- Darkdevil as depicted in Darkdevil #1 (November 2000). Art by Ron Frenz.

Publication information
- Publisher: Marvel Comics
- First appearance: Spider-Girl #2 (November 1998)
- Created by: Tom DeFalco Pat Olliffe

In-story information
- Alter ego: Reilly Tyne
- Species: Human mutate / Demon hybrid
- Team affiliations: New Warriors
- Notable aliases: Hornhead Daredevil Darkdevil
- Abilities: Superhuman strength, speed, and agility; Ability to create flaming constructs; Regenerative healing factor; Precognitive "Spider-Sense"; Wall-crawling; Teleportation;

= Darkdevil =

Fictional superhero appearing in American comic books published by Marvel Comics

Darkdevil (Reilly Tyne) is a superhero appearing in American comic books published by Marvel Comics. Created by Tom DeFalco and Pat Olliffe, the character first appeared in Spider-Girl #2 (November 1998). Darkdevil primarily appears in the Marvel Comics 2 future of the Marvel Universe.

== Publication history ==
Darkdevil debuted in Spider-Girl #2 (November 1998), by writer Tom DeFalco and artist Pat Olliffe. He appeared in the 2000 Darkdevil series, his first solo comic book series. He appeared in the 2005 Last Hero Standing series.

==Fictional character biography==
Reilly Tyne is the son of Ben Reilly (Spider-Man's clone) and Elizabeth Tyne. Before he reached his teens, his inherited powers manifest, causing his body to degenerate. Kaine, the first clone of Peter Parker, finds Reilly and places him within a regeneration tank to slow the degeneration process. Kaine attempts to resurrect Daredevil, who had previously died saving Kaine, and to heal Tyne. Kaine summons the demon Zarathos, which attempts to possess Tyne, but he is saved by the soul of Daredevil, who repels Zarathos. Part of Daredevil and Zarathos' souls to enter Reilly, giving him a demonic appearance. Through meditation and concentration, Reilly eventually learns to project a human appearance, but he now appears to be in his twenties, almost twice his actual age. Following in both of Daredevil's paths, he studies law and becomes an attorney, while taking on a costume bearing a resemblance to Daredevil's and using his demonic abilities to fight crime as Darkdevil.

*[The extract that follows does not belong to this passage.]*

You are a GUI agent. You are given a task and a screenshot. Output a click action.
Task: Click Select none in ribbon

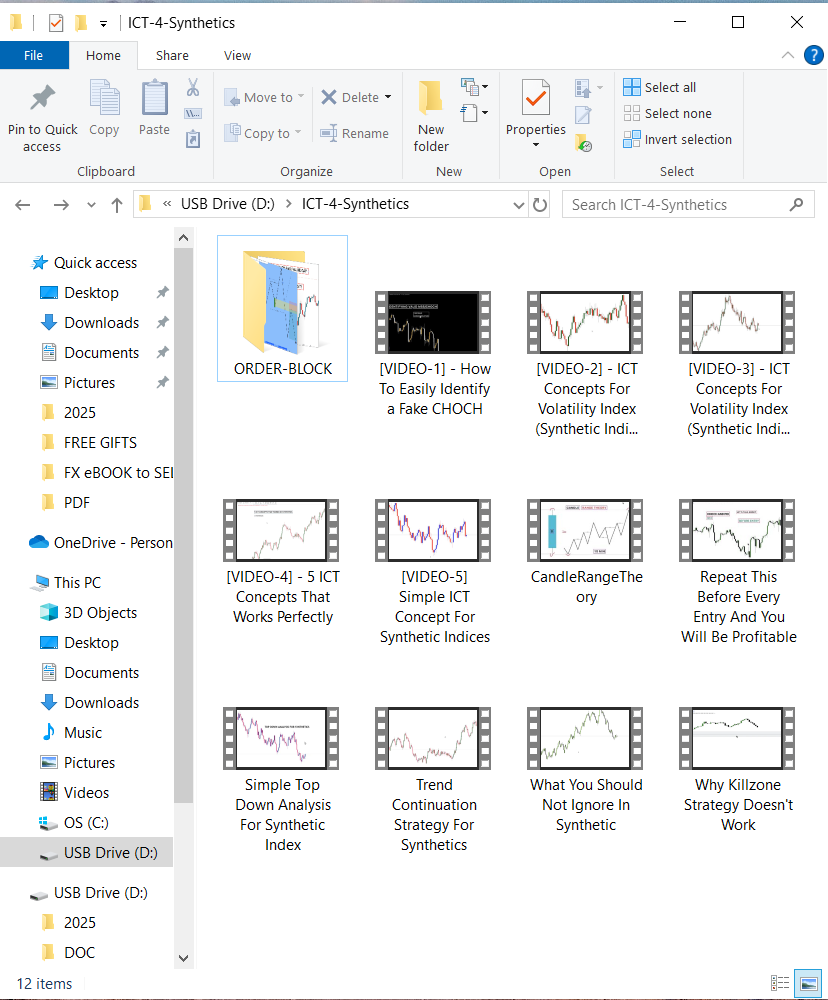(x=667, y=114)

Darkdevil has fought alongside Spider-Girl several times, as well as the semi-retired Spider-Man. Neither Spider-Man nor Spider-Girl are aware of his genetic relation to them, but Darkdevil has hinted that he owes his existence to the original Daredevil, Spider-Man, and Kaine. Mary Jane Watson notices Reilly at Normie Osborn and Brenda Drago's wedding party and attempts to point out to her husband the boy that resembled him. Peter Parker cluelessly mentions that Reilly resembles Tobey Maguire, a sly nod by writers to the fact that Maguire played Spider-Man in four films.

After the Spider-Verse event, Darkdevil was later seen with the New Warriors (and Uncle Ben/Spider-Man of Earth-3145) on helping Spider-Girl (now known as Spider-Woman) stopping Hope Pym/Red Queen and Entralla by freeing the mind-controlled A-Next.

==Powers and abilities==
Darkdevil possesses abilities similar to Spider-Man, including superhuman physical abilities, a healing factor, and a precognitive "Spider-Sense". Due to possessing part of Zarathos' soul, he is also able to generate fire and teleport.

== Reception ==

=== Critical response ===
Darby Hart of Screen Rant included Darkdevil in their "9 Best Daredevil Variants From Marvel Comics" list.